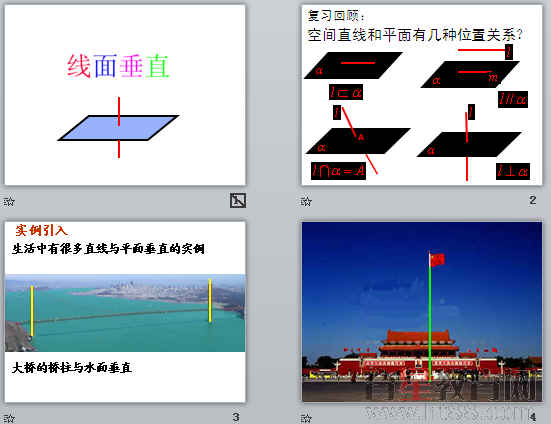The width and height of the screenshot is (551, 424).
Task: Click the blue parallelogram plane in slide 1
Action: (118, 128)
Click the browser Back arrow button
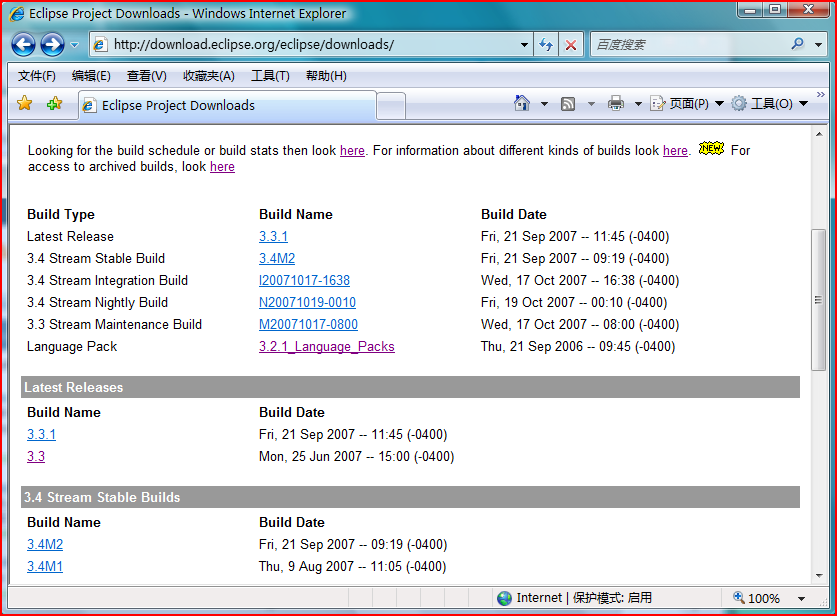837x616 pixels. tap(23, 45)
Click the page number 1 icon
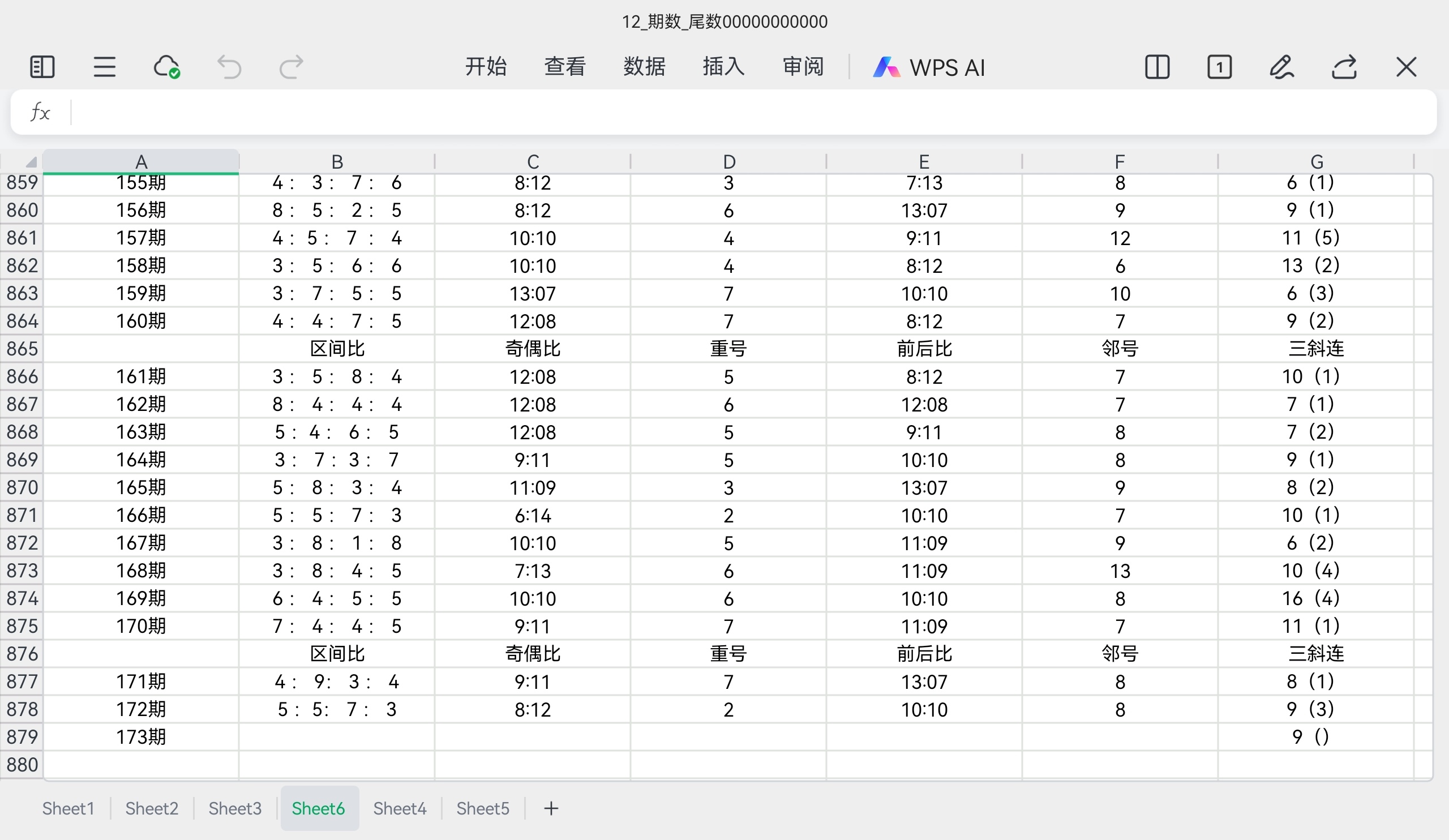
-----
Reproduce the listing above with every occurrence of "button" replaced by "control" and everything else unchanged, omitting the pictures.

Answer for the task:
The width and height of the screenshot is (551, 424).
Task: Click the blue parallelogram plane in slide 1
Action: (118, 128)
Click the browser Back arrow control
837x616 pixels. tap(23, 45)
Click the page number 1 icon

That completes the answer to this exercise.